- RECORD SET

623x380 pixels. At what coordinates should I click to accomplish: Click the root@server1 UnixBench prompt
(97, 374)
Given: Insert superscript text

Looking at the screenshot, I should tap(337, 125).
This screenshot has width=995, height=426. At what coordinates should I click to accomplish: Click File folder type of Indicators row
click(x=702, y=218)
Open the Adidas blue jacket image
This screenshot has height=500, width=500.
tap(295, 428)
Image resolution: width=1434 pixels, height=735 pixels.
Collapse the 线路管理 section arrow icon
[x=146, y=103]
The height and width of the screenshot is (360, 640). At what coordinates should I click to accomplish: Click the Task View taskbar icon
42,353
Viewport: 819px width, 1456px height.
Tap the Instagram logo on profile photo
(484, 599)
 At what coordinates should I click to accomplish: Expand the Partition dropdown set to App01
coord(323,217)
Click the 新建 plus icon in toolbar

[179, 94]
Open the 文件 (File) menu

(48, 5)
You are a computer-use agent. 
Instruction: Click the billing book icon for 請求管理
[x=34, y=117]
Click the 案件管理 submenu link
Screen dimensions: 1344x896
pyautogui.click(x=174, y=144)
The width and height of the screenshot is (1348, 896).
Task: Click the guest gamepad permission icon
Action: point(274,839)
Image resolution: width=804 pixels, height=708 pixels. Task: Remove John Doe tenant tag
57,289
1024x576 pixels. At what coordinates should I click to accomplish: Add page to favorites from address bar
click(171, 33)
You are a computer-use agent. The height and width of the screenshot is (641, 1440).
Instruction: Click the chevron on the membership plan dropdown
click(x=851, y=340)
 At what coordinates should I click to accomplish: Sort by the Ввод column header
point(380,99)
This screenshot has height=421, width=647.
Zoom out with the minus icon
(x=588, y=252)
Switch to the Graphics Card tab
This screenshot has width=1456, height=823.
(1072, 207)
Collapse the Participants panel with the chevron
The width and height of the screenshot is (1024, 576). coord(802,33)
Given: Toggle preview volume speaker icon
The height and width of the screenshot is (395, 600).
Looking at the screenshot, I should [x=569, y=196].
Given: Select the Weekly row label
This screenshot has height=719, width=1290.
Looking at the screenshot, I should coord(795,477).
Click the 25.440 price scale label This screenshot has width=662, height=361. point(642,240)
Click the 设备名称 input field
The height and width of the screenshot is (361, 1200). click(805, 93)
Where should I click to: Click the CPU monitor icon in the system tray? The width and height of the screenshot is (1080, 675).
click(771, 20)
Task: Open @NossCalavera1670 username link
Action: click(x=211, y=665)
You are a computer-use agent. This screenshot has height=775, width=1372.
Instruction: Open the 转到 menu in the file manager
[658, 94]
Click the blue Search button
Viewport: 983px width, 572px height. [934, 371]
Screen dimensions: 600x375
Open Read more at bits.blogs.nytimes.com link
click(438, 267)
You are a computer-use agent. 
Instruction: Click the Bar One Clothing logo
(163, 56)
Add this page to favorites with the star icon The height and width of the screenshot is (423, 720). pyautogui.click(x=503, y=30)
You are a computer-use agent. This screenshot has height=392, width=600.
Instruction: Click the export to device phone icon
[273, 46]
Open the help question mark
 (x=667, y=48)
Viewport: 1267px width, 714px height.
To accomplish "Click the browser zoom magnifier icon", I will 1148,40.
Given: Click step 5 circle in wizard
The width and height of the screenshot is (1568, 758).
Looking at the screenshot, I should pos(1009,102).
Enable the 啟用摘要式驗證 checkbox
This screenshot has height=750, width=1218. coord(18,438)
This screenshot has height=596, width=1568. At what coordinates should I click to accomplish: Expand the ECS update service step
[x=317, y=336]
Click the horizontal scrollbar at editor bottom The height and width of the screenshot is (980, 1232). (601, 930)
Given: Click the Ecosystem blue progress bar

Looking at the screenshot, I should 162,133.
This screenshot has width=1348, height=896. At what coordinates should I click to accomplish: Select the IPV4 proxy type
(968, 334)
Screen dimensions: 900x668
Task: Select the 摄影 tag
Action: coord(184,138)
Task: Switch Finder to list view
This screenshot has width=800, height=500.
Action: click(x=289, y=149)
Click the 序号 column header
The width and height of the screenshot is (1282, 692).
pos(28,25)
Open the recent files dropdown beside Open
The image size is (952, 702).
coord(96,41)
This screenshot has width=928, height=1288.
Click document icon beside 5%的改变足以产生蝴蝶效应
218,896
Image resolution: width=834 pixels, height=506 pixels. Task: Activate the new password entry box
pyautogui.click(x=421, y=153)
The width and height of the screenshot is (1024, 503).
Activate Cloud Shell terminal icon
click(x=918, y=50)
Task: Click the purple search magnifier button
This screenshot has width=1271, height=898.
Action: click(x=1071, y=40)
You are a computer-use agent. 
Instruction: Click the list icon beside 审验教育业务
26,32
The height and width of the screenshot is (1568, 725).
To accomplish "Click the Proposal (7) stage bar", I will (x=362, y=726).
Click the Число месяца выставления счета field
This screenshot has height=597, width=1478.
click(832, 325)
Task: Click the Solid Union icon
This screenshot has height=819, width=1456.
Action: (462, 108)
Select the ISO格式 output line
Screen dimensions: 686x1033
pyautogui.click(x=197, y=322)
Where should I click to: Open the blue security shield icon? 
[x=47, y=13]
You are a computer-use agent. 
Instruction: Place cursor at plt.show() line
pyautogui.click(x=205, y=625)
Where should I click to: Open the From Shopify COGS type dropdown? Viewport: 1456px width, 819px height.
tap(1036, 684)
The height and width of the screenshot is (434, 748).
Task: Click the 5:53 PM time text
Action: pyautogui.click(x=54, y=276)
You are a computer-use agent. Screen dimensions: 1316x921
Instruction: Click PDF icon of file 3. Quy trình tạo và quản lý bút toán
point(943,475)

- EXERCISE GOAL
Nothing should be missing: every line above must be reproduced exactly.

- TASK RESPONSE
623x380 pixels. At what coordinates should I click to accomplish: Click the root@server1 UnixBench prompt
(97, 374)
Given: Insert superscript text

Looking at the screenshot, I should tap(337, 125).
This screenshot has width=995, height=426. At what coordinates should I click to accomplish: Click File folder type of Indicators row
click(x=702, y=218)
Open the Adidas blue jacket image
This screenshot has height=500, width=500.
tap(295, 428)
Image resolution: width=1434 pixels, height=735 pixels.
Collapse the 线路管理 section arrow icon
[x=146, y=103]
The height and width of the screenshot is (360, 640). At what coordinates should I click to accomplish: Click the Task View taskbar icon
42,353
Viewport: 819px width, 1456px height.
Tap the Instagram logo on profile photo
(484, 599)
 At what coordinates should I click to accomplish: Expand the Partition dropdown set to App01
coord(323,217)
Click the 新建 plus icon in toolbar

[179, 94]
Open the 文件 (File) menu

(48, 5)
You are a computer-use agent. 
Instruction: Click the billing book icon for 請求管理
[x=34, y=117]
Click the 案件管理 submenu link
Screen dimensions: 1344x896
pyautogui.click(x=174, y=144)
The width and height of the screenshot is (1348, 896).
Task: Click the guest gamepad permission icon
Action: point(274,839)
Image resolution: width=804 pixels, height=708 pixels. Task: Remove John Doe tenant tag
57,289
1024x576 pixels. At what coordinates should I click to accomplish: Add page to favorites from address bar
click(171, 33)
You are a computer-use agent. The height and width of the screenshot is (641, 1440).
Instruction: Click the chevron on the membership plan dropdown
click(x=851, y=340)
 At what coordinates should I click to accomplish: Sort by the Ввод column header
point(380,99)
This screenshot has height=421, width=647.
Zoom out with the minus icon
(x=588, y=252)
Switch to the Graphics Card tab
This screenshot has width=1456, height=823.
(1072, 207)
Collapse the Participants panel with the chevron
The width and height of the screenshot is (1024, 576). coord(802,33)
Given: Toggle preview volume speaker icon
The height and width of the screenshot is (395, 600).
Looking at the screenshot, I should [x=569, y=196].
Given: Select the Weekly row label
This screenshot has height=719, width=1290.
Looking at the screenshot, I should coord(795,477).
Click the 25.440 price scale label This screenshot has width=662, height=361. point(642,240)
Click the 设备名称 input field
The height and width of the screenshot is (361, 1200). click(805, 93)
Where should I click to: Click the CPU monitor icon in the system tray? The width and height of the screenshot is (1080, 675).
click(771, 20)
Task: Open @NossCalavera1670 username link
Action: click(x=211, y=665)
You are a computer-use agent. This screenshot has height=775, width=1372.
Instruction: Open the 转到 menu in the file manager
[658, 94]
Click the blue Search button
Viewport: 983px width, 572px height. [934, 371]
Screen dimensions: 600x375
Open Read more at bits.blogs.nytimes.com link
click(438, 267)
You are a computer-use agent. 
Instruction: Click the Bar One Clothing logo
(163, 56)
Add this page to favorites with the star icon The height and width of the screenshot is (423, 720). pyautogui.click(x=503, y=30)
You are a computer-use agent. This screenshot has height=392, width=600.
Instruction: Click the export to device phone icon
[273, 46]
Open the help question mark
 (x=667, y=48)
Viewport: 1267px width, 714px height.
To accomplish "Click the browser zoom magnifier icon", I will 1148,40.
Given: Click step 5 circle in wizard
The width and height of the screenshot is (1568, 758).
Looking at the screenshot, I should pos(1009,102).
Enable the 啟用摘要式驗證 checkbox
This screenshot has height=750, width=1218. coord(18,438)
This screenshot has height=596, width=1568. At what coordinates should I click to accomplish: Expand the ECS update service step
[x=317, y=336]
Click the horizontal scrollbar at editor bottom The height and width of the screenshot is (980, 1232). (601, 930)
Given: Click the Ecosystem blue progress bar

Looking at the screenshot, I should 162,133.
This screenshot has width=1348, height=896. At what coordinates should I click to accomplish: Select the IPV4 proxy type
(968, 334)
Screen dimensions: 900x668
Task: Select the 摄影 tag
Action: coord(184,138)
Task: Switch Finder to list view
This screenshot has width=800, height=500.
Action: click(x=289, y=149)
Click the 序号 column header
The width and height of the screenshot is (1282, 692).
pos(28,25)
Open the recent files dropdown beside Open
The image size is (952, 702).
coord(96,41)
This screenshot has width=928, height=1288.
Click document icon beside 5%的改变足以产生蝴蝶效应
218,896
Image resolution: width=834 pixels, height=506 pixels. Task: Activate the new password entry box
pyautogui.click(x=421, y=153)
The width and height of the screenshot is (1024, 503).
Activate Cloud Shell terminal icon
click(x=918, y=50)
Task: Click the purple search magnifier button
This screenshot has width=1271, height=898.
Action: click(x=1071, y=40)
You are a computer-use agent. 
Instruction: Click the list icon beside 审验教育业务
26,32
The height and width of the screenshot is (1568, 725).
To accomplish "Click the Proposal (7) stage bar", I will (x=362, y=726).
Click the Число месяца выставления счета field
This screenshot has height=597, width=1478.
click(832, 325)
Task: Click the Solid Union icon
This screenshot has height=819, width=1456.
Action: (462, 108)
Select the ISO格式 output line
Screen dimensions: 686x1033
pyautogui.click(x=197, y=322)
Where should I click to: Open the blue security shield icon? 
[x=47, y=13]
You are a computer-use agent. 
Instruction: Place cursor at plt.show() line
pyautogui.click(x=205, y=625)
Where should I click to: Open the From Shopify COGS type dropdown? Viewport: 1456px width, 819px height.
tap(1036, 684)
The height and width of the screenshot is (434, 748).
Task: Click the 5:53 PM time text
Action: pyautogui.click(x=54, y=276)
You are a computer-use agent. Screen dimensions: 1316x921
Instruction: Click PDF icon of file 3. Quy trình tạo và quản lý bút toán
point(943,475)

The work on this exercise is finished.